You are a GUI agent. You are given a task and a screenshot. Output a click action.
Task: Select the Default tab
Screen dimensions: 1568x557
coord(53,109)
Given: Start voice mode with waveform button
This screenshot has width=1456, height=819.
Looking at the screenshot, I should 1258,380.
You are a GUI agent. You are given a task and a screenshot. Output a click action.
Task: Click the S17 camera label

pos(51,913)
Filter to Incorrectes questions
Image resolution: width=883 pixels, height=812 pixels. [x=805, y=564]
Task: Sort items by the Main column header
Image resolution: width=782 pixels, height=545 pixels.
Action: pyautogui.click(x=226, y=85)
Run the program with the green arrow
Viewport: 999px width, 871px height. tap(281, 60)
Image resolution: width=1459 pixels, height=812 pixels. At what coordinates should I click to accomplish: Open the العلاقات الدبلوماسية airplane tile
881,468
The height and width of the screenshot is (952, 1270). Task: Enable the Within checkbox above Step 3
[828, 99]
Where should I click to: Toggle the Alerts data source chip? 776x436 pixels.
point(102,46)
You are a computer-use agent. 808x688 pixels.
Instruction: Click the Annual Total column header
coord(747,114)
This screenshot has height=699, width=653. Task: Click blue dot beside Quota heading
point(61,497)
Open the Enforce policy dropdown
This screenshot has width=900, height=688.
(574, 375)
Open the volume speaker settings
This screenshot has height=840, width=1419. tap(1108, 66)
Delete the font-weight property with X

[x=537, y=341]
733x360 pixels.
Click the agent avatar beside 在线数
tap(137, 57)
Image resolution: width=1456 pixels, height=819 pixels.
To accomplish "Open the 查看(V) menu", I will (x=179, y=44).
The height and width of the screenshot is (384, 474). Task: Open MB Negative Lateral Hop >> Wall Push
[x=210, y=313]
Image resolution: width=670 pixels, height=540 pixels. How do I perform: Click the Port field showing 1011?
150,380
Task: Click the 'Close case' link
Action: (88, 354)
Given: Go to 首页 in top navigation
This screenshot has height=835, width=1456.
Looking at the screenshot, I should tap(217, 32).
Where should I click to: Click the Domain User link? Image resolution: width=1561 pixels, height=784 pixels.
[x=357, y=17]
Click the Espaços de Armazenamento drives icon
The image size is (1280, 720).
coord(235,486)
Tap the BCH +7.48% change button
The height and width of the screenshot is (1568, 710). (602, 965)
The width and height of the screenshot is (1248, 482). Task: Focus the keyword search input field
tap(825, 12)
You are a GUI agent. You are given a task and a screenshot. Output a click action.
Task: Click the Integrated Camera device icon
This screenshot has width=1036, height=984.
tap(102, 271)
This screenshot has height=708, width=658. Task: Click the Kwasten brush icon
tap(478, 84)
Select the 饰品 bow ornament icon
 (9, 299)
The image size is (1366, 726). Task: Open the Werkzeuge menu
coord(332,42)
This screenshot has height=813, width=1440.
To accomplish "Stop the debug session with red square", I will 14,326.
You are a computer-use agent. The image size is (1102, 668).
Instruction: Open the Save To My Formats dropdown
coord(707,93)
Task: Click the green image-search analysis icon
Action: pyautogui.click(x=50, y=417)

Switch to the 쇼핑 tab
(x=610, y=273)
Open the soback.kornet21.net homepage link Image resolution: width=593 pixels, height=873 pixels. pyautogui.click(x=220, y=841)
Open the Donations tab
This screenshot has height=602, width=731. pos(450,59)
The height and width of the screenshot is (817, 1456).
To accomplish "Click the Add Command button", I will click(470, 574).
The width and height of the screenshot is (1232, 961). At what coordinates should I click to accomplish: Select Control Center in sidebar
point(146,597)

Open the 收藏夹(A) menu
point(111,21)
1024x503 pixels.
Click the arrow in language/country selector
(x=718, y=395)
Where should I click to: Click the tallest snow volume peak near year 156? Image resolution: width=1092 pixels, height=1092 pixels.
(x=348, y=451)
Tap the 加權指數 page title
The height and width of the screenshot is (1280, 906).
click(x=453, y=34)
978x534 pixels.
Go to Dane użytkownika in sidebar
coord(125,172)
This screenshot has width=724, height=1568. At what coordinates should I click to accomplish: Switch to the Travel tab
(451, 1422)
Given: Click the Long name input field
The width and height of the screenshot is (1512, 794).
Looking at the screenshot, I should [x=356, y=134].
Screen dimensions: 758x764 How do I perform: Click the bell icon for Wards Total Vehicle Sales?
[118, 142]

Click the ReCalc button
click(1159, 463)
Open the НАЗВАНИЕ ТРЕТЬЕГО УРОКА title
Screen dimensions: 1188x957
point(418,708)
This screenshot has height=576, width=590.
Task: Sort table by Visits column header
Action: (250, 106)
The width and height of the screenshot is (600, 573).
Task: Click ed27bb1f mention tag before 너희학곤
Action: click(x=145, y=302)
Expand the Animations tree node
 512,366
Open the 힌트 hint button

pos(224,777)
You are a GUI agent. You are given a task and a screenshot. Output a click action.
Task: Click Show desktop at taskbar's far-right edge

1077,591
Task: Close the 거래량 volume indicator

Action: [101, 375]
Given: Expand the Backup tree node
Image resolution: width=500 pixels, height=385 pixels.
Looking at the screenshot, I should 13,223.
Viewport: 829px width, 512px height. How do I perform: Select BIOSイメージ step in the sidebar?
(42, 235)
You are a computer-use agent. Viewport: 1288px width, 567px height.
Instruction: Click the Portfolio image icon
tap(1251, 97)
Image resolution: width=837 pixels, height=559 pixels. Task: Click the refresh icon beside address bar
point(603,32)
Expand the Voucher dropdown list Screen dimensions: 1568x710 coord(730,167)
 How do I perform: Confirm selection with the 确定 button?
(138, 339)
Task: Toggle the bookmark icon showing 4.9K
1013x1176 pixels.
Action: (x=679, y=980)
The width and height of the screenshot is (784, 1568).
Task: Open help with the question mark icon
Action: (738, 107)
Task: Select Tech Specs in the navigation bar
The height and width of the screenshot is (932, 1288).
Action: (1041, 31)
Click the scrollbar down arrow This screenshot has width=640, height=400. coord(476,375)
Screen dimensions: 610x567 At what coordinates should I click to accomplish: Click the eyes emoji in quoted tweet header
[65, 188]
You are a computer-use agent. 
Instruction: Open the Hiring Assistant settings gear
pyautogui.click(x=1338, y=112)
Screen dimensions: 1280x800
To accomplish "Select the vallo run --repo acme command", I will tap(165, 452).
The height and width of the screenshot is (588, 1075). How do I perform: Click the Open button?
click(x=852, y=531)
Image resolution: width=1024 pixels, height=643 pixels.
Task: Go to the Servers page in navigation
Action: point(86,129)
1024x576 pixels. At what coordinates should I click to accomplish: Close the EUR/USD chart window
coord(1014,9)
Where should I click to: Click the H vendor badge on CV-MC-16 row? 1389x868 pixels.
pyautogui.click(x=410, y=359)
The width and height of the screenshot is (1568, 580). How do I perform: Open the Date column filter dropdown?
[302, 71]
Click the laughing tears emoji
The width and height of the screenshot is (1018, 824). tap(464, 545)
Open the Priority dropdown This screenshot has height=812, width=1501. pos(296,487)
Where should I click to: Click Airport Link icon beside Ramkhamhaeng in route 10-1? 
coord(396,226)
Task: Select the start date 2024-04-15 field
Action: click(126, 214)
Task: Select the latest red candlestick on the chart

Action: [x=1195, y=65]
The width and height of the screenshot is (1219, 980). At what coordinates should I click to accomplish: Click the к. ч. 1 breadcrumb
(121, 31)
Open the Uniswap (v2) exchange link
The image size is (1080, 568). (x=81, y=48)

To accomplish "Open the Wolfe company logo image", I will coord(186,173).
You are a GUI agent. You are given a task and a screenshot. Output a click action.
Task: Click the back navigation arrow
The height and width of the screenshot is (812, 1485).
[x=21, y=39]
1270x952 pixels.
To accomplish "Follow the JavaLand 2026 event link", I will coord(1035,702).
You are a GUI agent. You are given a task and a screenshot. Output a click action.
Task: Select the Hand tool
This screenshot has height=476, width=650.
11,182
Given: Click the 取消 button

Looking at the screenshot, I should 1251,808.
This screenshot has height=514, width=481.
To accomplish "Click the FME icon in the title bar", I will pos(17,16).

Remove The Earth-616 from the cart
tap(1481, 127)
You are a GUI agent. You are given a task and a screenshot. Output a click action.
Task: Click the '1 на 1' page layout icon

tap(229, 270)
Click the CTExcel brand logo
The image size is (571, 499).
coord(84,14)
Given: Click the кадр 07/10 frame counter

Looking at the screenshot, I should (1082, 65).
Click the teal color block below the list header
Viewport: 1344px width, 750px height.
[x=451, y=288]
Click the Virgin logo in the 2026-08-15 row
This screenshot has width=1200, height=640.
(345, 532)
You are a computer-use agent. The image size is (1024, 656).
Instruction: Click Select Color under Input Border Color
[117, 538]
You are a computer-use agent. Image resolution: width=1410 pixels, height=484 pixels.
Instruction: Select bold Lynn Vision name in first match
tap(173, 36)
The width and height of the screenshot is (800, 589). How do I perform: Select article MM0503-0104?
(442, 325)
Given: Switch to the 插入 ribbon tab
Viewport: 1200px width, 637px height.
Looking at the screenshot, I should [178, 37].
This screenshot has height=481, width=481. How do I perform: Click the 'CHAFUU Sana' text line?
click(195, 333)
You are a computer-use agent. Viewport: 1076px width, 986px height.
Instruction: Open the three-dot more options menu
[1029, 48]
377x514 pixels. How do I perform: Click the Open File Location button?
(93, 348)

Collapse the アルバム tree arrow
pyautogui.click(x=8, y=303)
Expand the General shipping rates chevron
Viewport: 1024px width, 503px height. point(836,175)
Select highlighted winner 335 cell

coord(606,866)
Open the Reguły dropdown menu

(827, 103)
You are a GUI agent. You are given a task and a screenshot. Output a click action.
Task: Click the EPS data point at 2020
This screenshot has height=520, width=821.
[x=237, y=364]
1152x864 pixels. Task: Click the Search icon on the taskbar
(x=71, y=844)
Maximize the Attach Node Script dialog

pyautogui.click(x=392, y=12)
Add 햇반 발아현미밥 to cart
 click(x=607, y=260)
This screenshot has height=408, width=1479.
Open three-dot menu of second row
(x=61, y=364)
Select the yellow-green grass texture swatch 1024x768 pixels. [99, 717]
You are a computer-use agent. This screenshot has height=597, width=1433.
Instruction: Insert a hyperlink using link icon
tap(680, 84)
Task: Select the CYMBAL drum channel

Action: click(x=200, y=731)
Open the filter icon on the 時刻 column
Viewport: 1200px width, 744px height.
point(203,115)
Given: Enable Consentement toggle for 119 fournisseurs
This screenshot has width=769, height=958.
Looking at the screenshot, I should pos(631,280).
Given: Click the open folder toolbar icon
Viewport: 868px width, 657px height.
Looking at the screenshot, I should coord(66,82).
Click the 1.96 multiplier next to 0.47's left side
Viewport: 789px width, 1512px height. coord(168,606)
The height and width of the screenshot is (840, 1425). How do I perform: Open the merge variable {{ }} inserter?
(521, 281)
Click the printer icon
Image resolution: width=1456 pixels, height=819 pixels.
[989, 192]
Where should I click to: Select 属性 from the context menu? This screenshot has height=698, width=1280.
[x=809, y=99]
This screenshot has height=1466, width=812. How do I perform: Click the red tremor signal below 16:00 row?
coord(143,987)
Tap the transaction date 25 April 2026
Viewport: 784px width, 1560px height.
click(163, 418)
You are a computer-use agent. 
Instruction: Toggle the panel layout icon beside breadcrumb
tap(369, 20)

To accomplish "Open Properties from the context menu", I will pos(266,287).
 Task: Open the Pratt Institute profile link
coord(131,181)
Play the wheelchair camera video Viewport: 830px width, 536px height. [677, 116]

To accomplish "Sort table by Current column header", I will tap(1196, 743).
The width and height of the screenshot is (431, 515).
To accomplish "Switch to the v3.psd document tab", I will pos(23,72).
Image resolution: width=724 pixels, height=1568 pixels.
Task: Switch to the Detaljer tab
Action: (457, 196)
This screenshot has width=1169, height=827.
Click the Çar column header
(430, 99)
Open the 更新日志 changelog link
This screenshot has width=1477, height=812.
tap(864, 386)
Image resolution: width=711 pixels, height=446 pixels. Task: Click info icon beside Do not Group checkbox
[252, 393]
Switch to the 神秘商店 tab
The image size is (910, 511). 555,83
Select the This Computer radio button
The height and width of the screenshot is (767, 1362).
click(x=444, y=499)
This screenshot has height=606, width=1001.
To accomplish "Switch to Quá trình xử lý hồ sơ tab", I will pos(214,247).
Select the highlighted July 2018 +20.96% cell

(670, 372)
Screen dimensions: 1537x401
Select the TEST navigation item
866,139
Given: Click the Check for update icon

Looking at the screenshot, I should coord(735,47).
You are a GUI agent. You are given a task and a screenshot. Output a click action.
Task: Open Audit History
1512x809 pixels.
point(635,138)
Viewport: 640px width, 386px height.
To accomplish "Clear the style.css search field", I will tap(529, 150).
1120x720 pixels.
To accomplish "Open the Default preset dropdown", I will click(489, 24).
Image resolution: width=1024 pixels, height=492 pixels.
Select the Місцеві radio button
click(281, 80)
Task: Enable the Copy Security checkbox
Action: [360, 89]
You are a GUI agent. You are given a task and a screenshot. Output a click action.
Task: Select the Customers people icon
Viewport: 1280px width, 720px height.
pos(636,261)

To do: Rewrite the part of the records that opens with the line containing "1152x864 pixels. Task: Click" and closes with the line containing "Select the yellow-green", putting "dock" in place of "taskbar" and leaving everything else as it is.

Reply to the exercise:
1152x864 pixels. Task: Click the Search icon on the dock
(x=71, y=844)
Maximize the Attach Node Script dialog

pyautogui.click(x=392, y=12)
Add 햇반 발아현미밥 to cart
 click(x=607, y=260)
This screenshot has height=408, width=1479.
Open three-dot menu of second row
(x=61, y=364)
Select the yellow-green grass texture swatch 1024x768 pixels. [99, 717]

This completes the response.